PROBLEM REQUIREMENTS:
Please format the lines from the very first one through the line containing "首页 (410, 60)", inclusive, as a numbered list, leaving out any blank lines.

SUPPLIED INFORMATION:
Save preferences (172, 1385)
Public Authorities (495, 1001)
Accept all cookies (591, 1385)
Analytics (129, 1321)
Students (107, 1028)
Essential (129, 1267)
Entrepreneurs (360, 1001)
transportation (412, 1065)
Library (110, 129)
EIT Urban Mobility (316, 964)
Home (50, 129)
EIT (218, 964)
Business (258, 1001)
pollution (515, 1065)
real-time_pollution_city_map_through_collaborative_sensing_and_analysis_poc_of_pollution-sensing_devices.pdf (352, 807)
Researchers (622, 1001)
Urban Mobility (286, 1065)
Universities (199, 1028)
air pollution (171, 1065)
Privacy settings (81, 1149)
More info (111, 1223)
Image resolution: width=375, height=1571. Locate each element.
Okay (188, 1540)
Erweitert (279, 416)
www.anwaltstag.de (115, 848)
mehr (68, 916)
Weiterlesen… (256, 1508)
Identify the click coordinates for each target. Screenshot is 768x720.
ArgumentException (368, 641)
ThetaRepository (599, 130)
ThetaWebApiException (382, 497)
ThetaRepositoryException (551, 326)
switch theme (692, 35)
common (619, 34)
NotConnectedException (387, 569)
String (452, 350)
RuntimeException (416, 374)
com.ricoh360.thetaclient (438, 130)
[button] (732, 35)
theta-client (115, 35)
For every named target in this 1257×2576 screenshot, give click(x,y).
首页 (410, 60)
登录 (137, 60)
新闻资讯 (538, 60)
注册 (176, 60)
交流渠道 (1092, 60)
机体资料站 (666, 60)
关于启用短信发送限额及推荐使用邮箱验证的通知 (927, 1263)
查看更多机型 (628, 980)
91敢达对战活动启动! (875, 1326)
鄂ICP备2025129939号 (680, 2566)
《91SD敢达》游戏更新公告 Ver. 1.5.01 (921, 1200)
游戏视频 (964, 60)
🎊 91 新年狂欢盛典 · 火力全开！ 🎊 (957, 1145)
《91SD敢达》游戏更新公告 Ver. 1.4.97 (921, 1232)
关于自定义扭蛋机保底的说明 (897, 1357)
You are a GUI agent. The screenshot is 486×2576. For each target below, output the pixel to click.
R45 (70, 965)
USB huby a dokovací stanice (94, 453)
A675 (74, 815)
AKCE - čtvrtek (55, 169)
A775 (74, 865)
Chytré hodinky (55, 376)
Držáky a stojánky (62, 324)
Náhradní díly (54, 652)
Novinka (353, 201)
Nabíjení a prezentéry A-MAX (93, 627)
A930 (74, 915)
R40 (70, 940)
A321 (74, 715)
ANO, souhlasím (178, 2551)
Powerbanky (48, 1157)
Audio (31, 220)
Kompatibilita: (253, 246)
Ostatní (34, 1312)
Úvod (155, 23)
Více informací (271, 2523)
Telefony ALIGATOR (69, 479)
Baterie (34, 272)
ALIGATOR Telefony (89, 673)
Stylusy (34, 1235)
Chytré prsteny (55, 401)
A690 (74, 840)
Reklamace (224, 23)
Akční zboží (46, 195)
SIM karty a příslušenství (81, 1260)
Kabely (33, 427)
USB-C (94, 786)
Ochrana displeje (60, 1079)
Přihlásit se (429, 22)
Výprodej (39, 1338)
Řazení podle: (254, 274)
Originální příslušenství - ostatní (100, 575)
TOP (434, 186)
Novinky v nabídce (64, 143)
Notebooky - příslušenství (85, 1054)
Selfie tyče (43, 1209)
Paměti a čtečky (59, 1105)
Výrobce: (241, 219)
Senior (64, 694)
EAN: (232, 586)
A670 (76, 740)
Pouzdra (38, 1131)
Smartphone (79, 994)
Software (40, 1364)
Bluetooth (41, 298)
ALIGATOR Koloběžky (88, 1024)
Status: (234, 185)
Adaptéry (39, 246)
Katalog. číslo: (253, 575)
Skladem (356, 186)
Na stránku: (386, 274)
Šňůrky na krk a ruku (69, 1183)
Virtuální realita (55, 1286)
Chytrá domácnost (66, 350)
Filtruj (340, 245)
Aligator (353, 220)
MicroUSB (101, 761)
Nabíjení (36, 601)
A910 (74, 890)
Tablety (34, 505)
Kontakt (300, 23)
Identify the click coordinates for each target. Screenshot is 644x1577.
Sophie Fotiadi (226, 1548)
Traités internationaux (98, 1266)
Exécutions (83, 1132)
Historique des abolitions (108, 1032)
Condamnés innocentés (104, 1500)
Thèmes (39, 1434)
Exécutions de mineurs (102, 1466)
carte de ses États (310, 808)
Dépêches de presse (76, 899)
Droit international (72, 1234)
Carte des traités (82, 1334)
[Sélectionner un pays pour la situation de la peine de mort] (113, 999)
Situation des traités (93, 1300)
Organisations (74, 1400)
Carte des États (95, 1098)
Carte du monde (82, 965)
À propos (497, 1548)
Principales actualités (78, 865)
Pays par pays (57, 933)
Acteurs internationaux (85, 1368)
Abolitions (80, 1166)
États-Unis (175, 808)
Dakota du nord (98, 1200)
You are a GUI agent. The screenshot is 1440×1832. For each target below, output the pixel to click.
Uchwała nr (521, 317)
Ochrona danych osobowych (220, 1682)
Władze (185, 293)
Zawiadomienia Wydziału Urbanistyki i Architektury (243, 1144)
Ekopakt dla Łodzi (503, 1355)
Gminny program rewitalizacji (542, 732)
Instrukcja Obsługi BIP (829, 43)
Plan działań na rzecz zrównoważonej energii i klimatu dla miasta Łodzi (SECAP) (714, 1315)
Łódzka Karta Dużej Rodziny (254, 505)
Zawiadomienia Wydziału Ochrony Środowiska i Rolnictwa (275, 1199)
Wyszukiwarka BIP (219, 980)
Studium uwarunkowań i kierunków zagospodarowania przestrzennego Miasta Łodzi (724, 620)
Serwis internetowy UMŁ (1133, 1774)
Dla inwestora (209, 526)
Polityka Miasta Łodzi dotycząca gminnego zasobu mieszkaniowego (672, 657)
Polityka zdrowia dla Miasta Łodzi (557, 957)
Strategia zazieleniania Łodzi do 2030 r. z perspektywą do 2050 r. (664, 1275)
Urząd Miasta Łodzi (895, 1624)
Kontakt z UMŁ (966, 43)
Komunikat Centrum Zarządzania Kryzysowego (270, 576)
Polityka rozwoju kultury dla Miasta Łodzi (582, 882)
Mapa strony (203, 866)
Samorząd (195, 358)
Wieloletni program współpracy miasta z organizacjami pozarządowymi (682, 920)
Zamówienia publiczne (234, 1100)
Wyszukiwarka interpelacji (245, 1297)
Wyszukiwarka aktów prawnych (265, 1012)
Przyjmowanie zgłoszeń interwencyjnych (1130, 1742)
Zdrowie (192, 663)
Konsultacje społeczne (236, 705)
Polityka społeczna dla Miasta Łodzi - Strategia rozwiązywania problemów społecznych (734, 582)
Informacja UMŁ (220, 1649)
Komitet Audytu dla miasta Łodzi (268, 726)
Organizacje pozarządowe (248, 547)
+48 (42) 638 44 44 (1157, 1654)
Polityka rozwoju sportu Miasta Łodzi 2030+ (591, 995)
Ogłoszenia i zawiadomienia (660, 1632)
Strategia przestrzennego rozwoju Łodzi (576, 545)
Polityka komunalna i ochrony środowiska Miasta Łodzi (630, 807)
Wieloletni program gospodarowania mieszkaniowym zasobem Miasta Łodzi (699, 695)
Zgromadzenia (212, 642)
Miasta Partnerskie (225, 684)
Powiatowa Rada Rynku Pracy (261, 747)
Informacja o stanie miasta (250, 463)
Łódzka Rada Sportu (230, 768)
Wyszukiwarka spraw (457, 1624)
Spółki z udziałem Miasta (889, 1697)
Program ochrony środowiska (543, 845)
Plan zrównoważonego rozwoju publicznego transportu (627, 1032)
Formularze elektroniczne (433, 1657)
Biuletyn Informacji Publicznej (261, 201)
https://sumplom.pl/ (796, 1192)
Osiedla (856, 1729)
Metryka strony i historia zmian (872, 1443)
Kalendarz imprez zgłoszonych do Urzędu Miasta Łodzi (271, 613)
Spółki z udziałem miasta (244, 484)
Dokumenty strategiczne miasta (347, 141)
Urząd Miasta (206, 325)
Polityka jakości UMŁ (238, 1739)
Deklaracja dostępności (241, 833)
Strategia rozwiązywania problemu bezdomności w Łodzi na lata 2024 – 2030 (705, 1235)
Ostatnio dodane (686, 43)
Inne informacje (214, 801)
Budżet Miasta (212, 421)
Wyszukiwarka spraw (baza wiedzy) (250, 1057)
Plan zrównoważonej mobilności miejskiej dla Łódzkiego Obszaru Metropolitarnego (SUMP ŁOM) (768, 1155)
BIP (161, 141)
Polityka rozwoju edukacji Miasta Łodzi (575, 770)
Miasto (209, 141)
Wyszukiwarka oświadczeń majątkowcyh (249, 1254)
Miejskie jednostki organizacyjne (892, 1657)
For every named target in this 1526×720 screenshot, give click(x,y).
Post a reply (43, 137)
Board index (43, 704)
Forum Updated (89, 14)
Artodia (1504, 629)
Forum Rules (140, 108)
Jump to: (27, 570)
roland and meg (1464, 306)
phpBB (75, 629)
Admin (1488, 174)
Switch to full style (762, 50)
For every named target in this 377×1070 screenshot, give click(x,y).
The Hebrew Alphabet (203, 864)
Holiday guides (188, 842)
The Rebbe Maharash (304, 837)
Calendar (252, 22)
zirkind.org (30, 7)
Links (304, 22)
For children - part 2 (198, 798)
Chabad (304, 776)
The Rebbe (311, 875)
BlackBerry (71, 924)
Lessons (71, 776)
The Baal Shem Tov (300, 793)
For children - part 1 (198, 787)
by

RESPONSE TO THE TASK:
1. Save preferences (172, 1385)
2. Public Authorities (495, 1001)
3. Accept all cookies (591, 1385)
4. Analytics (129, 1321)
5. Students (107, 1028)
6. Essential (129, 1267)
7. Entrepreneurs (360, 1001)
8. transportation (412, 1065)
9. Library (110, 129)
10. EIT Urban Mobility (316, 964)
11. Home (50, 129)
12. EIT (218, 964)
13. Business (258, 1001)
14. pollution (515, 1065)
15. real-time_pollution_city_map_through_collaborative_sensing_and_analysis_poc_of_pollution-sensing_devices.pdf (352, 807)
16. Researchers (622, 1001)
17. Urban Mobility (286, 1065)
18. Universities (199, 1028)
19. air pollution (171, 1065)
20. Privacy settings (81, 1149)
21. More info (111, 1223)
22. Image resolution: width=375, height=1571. Locate each element.
23. Okay (188, 1540)
24. Erweitert (279, 416)
25. www.anwaltstag.de (115, 848)
26. mehr (68, 916)
27. Weiterlesen… (256, 1508)
28. Identify the click coordinates for each target. Screenshot is 768x720.
29. ArgumentException (368, 641)
30. ThetaRepository (599, 130)
31. ThetaWebApiException (382, 497)
32. ThetaRepositoryException (551, 326)
33. switch theme (692, 35)
34. common (619, 34)
35. NotConnectedException (387, 569)
36. String (452, 350)
37. RuntimeException (416, 374)
38. com.ricoh360.thetaclient (438, 130)
39. [button] (732, 35)
40. theta-client (115, 35)
41. For every named target in this 1257×2576 screenshot, give click(x,y).
42. 首页 (410, 60)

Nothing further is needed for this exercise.